Von Spider-Man zum Gelähmten

Andrew Garfield 2011 am Comic Con. Bild: flickr

Als agiler Spider-Man wurde Andrew Garfield weltberühmt, in «Breathe» spielt er einen Mann, der gegen seine Kinderlähmung kämpft. Wir haben den Darsteller getroffen.

Von Murièle Weber (Züritipp)

Andrew Garfield will offensichtlich alles richtig machen. «Der Dreh zu ‹Breathe› war eine Herausforderung», erzählt er uns am vergangenen ZFF. Das Team hatte nur sieben Wochen zum Filmen, und Garfield musste die ganze Zeit völlig reglos daliegen. «Aber natürlich bin ich auch sehr dankbar für die Möglichkeiten, die ich bekommen habe», relativiert er sogleich.

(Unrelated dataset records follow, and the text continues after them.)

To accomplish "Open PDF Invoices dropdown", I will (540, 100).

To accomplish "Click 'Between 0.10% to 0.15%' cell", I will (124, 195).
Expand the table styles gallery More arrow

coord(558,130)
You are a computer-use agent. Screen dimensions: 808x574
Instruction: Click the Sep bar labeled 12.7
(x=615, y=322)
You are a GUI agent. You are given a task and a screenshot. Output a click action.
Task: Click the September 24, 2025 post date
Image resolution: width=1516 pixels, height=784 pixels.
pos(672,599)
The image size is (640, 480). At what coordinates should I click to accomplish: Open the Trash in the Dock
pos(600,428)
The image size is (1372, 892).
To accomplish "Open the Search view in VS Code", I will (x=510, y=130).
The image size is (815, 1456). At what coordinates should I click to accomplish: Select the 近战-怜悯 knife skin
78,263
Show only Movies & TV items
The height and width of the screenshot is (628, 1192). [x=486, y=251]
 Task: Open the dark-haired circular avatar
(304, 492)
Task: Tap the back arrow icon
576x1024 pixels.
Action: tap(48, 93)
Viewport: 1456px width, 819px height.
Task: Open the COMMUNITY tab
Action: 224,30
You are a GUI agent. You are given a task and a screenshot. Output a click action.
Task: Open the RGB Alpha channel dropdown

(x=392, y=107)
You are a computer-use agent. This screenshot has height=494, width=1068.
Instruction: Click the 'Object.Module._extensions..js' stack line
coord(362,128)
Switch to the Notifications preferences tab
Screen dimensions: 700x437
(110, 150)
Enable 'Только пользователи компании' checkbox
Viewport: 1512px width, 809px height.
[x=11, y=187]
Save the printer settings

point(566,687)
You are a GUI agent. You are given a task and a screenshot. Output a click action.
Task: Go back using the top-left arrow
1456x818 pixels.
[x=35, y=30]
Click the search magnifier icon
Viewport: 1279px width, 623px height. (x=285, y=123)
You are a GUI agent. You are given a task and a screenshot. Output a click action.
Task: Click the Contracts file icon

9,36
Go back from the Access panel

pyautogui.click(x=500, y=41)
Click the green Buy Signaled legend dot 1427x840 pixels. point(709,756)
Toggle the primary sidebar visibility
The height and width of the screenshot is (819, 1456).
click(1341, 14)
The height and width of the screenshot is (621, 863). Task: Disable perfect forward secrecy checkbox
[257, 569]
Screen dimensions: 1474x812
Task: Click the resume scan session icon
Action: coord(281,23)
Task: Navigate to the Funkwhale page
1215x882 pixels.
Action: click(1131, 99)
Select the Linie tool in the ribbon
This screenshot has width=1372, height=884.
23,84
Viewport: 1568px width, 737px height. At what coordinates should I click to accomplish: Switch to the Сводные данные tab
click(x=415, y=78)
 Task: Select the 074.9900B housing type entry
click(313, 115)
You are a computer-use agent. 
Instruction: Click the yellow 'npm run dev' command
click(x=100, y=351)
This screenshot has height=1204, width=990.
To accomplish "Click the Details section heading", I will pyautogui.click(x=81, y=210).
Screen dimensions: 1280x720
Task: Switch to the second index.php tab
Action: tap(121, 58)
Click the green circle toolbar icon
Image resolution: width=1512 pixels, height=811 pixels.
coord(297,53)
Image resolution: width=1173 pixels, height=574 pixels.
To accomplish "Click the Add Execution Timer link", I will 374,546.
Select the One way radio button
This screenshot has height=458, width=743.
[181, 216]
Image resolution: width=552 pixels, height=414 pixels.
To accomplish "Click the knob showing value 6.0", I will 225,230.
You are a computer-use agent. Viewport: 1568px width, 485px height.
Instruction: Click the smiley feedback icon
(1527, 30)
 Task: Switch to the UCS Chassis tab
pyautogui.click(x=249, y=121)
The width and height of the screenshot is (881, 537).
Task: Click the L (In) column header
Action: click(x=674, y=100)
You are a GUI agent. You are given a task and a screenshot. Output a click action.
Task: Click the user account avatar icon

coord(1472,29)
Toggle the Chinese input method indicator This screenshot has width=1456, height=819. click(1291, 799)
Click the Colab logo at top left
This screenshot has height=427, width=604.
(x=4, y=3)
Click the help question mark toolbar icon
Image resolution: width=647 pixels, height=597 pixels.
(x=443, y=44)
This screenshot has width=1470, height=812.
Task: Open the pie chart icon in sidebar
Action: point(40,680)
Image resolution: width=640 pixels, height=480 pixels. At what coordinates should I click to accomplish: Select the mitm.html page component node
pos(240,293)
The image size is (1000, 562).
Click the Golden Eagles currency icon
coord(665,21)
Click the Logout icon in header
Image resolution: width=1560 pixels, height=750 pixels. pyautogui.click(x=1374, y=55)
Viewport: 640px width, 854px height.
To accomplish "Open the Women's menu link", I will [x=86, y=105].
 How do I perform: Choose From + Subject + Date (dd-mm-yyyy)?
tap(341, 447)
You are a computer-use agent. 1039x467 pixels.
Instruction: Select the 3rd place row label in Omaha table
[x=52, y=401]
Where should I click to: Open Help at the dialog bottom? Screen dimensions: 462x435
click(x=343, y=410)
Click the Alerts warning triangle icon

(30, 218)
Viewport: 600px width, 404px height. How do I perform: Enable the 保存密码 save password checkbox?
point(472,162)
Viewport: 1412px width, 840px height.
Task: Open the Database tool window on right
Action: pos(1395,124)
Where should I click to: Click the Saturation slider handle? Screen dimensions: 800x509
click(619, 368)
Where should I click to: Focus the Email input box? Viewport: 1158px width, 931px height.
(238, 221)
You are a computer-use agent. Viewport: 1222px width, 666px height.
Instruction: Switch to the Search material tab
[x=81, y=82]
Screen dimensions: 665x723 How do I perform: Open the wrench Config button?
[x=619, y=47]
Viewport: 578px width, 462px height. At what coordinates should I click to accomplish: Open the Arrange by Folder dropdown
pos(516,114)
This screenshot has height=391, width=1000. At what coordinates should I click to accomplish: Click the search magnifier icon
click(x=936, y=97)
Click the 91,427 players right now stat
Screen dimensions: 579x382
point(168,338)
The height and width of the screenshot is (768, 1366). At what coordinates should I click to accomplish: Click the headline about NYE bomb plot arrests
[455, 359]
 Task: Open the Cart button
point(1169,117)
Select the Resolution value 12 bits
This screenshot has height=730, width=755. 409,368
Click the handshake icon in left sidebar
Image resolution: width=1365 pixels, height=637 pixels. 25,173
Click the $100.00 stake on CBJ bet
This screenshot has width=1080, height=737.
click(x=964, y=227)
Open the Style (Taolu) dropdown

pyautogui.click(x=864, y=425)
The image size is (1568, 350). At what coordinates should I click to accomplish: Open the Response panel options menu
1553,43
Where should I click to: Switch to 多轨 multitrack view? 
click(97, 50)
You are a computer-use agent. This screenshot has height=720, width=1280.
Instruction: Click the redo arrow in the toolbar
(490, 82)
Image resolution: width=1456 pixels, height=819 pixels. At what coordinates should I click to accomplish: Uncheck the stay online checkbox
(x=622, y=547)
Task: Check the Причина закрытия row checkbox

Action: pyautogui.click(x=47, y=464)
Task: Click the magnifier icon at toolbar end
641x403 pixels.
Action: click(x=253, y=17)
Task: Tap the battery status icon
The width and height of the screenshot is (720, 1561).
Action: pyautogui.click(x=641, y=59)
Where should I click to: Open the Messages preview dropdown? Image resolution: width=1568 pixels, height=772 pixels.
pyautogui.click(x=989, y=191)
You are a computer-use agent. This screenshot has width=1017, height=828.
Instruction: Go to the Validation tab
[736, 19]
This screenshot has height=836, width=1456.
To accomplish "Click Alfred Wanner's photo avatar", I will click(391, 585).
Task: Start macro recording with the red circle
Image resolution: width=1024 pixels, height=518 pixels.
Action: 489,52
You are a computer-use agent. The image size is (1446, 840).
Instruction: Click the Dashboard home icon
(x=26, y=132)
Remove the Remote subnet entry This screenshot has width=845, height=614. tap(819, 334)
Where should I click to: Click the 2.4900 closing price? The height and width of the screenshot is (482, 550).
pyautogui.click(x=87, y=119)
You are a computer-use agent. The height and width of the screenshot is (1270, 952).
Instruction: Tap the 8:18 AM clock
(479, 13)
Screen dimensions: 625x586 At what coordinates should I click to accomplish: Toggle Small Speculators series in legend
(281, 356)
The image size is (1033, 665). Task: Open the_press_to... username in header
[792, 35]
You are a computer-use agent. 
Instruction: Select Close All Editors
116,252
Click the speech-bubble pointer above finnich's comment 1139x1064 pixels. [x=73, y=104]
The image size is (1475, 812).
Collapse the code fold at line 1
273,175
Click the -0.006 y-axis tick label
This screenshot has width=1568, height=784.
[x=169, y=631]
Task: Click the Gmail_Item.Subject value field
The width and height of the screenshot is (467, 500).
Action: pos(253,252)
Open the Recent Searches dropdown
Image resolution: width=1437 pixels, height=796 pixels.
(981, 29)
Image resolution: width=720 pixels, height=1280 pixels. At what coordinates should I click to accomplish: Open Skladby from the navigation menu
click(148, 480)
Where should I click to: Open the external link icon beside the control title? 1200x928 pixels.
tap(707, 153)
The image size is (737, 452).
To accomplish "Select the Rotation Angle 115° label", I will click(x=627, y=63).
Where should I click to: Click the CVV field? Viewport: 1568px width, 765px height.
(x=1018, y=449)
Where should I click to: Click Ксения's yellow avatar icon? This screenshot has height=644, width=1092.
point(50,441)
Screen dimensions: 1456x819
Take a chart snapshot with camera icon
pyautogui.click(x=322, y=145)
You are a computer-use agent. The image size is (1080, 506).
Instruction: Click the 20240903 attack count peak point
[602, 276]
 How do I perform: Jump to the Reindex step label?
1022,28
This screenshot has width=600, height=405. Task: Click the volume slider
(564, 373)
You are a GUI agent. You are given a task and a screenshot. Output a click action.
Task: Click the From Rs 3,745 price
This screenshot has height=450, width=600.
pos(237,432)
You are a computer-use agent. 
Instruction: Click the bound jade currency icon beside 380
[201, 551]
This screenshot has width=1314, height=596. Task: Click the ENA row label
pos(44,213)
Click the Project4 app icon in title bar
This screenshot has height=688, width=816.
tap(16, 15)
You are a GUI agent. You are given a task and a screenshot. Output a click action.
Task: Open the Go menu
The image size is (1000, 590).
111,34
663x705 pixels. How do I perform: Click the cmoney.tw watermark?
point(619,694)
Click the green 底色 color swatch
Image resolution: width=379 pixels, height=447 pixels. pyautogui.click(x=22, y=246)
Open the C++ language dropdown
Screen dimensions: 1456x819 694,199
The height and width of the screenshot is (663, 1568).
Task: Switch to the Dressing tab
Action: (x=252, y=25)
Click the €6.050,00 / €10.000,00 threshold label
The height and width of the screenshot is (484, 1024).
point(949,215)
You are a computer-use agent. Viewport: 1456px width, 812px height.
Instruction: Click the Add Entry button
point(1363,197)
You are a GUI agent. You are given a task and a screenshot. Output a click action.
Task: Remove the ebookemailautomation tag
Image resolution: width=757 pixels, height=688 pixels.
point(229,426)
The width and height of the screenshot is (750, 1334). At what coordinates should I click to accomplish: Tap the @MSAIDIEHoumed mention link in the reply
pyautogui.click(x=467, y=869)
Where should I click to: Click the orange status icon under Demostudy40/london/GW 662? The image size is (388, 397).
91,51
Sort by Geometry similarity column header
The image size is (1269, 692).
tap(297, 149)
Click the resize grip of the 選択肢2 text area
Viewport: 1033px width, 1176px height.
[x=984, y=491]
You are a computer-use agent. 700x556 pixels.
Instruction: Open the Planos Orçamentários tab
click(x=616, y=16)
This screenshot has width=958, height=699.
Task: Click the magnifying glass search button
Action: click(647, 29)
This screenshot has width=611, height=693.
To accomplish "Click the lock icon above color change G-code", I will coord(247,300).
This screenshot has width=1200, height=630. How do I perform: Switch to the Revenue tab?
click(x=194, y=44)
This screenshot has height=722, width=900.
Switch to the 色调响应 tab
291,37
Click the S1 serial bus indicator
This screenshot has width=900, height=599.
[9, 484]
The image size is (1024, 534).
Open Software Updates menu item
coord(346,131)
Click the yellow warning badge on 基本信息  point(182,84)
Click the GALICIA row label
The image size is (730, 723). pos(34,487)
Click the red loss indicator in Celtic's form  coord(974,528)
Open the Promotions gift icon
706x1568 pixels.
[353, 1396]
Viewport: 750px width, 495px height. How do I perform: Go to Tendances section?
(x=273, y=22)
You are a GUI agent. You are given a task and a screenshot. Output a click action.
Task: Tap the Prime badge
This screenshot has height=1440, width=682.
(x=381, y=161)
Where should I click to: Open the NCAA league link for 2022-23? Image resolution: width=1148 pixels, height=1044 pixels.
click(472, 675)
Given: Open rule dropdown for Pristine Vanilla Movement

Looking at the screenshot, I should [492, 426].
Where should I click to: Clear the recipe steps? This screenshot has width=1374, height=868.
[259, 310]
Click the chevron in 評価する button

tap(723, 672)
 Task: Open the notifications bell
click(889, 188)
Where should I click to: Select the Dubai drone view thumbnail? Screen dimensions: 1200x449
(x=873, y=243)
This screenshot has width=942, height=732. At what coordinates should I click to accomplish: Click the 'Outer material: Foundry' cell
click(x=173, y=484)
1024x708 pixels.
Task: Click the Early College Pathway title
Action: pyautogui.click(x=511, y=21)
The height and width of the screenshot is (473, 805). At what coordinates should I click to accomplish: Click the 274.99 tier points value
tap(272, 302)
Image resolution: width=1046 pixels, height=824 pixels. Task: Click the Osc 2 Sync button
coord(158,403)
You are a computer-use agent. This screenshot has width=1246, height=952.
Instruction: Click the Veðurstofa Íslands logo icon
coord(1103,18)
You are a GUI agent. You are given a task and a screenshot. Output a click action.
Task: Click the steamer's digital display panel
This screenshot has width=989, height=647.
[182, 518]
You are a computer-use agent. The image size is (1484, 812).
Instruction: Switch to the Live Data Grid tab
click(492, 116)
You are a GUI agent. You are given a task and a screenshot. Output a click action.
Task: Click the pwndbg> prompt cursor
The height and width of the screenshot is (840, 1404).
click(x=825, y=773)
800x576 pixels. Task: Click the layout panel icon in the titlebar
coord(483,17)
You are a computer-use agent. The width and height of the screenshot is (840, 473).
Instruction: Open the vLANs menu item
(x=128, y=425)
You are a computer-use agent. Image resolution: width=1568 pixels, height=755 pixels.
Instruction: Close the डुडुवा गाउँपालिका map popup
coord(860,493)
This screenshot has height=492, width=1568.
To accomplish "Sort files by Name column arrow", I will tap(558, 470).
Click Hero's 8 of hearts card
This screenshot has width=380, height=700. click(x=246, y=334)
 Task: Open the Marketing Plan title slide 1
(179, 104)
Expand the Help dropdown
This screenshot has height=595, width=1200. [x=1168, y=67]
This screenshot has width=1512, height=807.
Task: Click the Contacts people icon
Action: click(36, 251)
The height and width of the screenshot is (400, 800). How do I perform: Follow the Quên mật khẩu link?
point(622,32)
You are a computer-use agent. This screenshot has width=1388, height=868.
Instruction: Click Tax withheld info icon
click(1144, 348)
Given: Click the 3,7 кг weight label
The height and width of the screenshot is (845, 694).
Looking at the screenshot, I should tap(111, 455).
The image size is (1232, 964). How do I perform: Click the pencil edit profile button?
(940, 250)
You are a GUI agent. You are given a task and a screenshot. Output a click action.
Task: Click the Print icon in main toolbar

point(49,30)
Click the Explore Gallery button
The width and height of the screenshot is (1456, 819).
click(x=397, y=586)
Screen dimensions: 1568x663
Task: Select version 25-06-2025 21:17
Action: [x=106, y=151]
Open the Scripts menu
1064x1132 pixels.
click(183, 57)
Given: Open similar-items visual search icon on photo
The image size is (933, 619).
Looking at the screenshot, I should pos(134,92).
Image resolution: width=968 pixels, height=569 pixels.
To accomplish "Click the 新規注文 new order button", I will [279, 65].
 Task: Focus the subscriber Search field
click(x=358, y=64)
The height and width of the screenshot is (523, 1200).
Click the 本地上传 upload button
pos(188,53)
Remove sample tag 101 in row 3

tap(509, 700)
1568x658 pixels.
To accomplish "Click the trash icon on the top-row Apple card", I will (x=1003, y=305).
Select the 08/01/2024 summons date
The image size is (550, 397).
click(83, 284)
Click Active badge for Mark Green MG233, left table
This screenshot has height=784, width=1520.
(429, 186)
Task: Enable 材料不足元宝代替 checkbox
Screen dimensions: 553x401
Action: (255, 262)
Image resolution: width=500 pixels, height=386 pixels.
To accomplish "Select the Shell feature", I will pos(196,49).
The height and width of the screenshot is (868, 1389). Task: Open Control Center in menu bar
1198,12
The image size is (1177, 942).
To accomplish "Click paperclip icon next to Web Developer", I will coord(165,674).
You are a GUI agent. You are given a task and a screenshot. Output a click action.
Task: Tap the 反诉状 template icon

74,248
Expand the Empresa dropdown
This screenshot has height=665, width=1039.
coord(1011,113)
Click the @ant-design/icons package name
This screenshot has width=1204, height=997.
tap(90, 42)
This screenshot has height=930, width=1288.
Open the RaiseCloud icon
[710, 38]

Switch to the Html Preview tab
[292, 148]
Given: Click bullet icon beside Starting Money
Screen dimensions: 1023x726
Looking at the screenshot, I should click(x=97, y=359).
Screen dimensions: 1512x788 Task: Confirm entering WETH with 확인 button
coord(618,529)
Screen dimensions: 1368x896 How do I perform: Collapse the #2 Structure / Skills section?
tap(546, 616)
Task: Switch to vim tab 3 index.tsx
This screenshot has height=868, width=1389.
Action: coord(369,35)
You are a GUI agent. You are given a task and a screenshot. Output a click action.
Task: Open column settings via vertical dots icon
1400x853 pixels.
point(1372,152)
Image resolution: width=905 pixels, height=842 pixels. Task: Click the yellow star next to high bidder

Es war bestimmt nicht einfach, Robin Cavendish zu spielen: Der Engländer erkrankte mit 28 Jahren an Kinderlähmung und war vom Hals abwärts gelähmt. Zum Atmen war er auf eine Maschine angewiesen, die seinen Bewegungsradius stark einschränkte. Cavendish aber liess sich nicht behindern und war einer der Ersten, die sich einen Rollstuhl mit Beatmungsmaschine bauen liessen. Damit ging er auf Weltreise. Jetzt hat sein Sohn Jonathan als Produzent das Leben des Vaters auf die Leinwand gebracht, mithilfe seines Freunds Andy Serkis. «Breathe» ist das Regiedebüt des Gollum-Darstellers («The Lord of the Rings»).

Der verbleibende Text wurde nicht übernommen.